改訂新版 世界大百科事典 「腎臓移植」の意味・わかりやすい解説
腎臓移植 (じんぞういしょく)
renal transplantation
末期腎不全などによって腎臓の機能が途絶したとき,他者の腎臓を移植して機能を代行させる方法。腎臓移植は1954年,アメリカのボストンで一卵性双生児間で行われたものが最初の成功例である。しかしその後,拒絶反応によって失敗が相次いだ。ところが,60年代に入って免疫抑制剤が開発されて成功率も上昇し,現在では角膜移植に次いで多い臓器移植となっている。日本でも,欧米に比べて少ないものの,94年現在9800例を超え,毎年,約500例が行われている。正常な腎臓は能力に余裕があるため,二つの腎臓のうち一つを取り去っても,腎機能が正常であれば大きな支障なく日常生活を送ることができる。そこで腎臓移植では,死体から供給を受ける死体腎移植のほか,生きた人から供給を受ける生体腎移植が可能である。欧米では70~90%が死体腎移植であるが,日本では逆に死体腎移植は20%台と少ない。
腎臓機能が途絶したときの治療には透析療法もあるが,透析療法は腎臓のもつ機能のうちの血液ろ過作用と体液平衡機能をかなりの程度代行できるものの,内分泌機能をはじめいくつかの機能は代行できない。また,透析のためには週2~3日,3~5時間を必要とするために,社会生活上の制約も小さくない。一方,腎臓移植の場合は,移植された腎臓が十分に機能すれば健康人と変わらぬ生活が可能であるが,拒絶反応や腎臓疾患の再発,さらに免疫抑制剤の使用による副作用や感染症にかかりやすいなどの欠陥もある。また,血液型をはじめ,組織適合性の一致した授与者を見つけることもそう容易ではない。したがって,腎臓移植を行うにあたっては,本人の病状や移植後の経過を予測して判断をすることが必要となる。一般には,悪性腫瘍,感染症や下部尿路障害,肝臓障害などがある場合は,適当ではない。

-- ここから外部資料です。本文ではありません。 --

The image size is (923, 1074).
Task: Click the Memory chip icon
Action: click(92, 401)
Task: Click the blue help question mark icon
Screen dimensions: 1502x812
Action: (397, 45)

腎臓移植を行う場合は,授与者donorと被授与者recipientの組織適合性を十分チェックした後,生体腎移植では左側の腎臓を摘出する。摘出した腎臓は十分に洗浄灌流して血液を除去した後,被授与者に移植する。死体腎は24~72時間保存が可能である。被授与者の腎臓は,かつては移植前に摘出していたが,現在では感染症や腫瘍などがなければ摘出しないのが普通である。移植後は,拒絶反応を防止するために,大量の免疫抑制剤を用い,感染の予防に注意を払う。また,術後48時間くらいは尿管カテーテルを留置して,尿量などのチェックを行う。拒絶反応には,移植直後に腎臓機能が失われる超急性拒絶反応,数日後に急速に腎機能が低下する急速進行性拒絶反応,1週間くらいで発症する急性拒絶反応,ネフローゼ症候群などで発症する慢性拒絶反応がある。
腎臓移植の5年生着率は,80年代には死体腎移植では約30%,生体腎移植では約60%となっていたが,その後の有効な免疫抑制剤の開発などによって,90年代にはそれぞれ,およそ65%,75%に改善されている。ただし,腎臓移植が成功しない場合でも透析療法が行えるので,生存率はより良好である。
腎臓移植は末期腎不全の治療法として確立され,年々増加する傾向があるが,拒絶反応などを含め,未解決の部分も少なくない。なお,拒絶反応を含め,臓器移植の全般にかかわる問題については,〈臓器移植〉の項を参照されたい。
→人工透析
腎臓移植に関する法律
1979年〈角膜及び腎臓の移植に関する法律〉が制定され,死体腎移植についての手続が定められた。この法律では,本人が生前に書面で承諾し,遺族が拒否しない場合,あるいは遺族が書面で承諾しないかぎり,摘出は行えない。また,この法律では腎臓提供のあっせんについても規定しており,これに基づいて各都道府県に〈腎臓バンク〉が運営されている。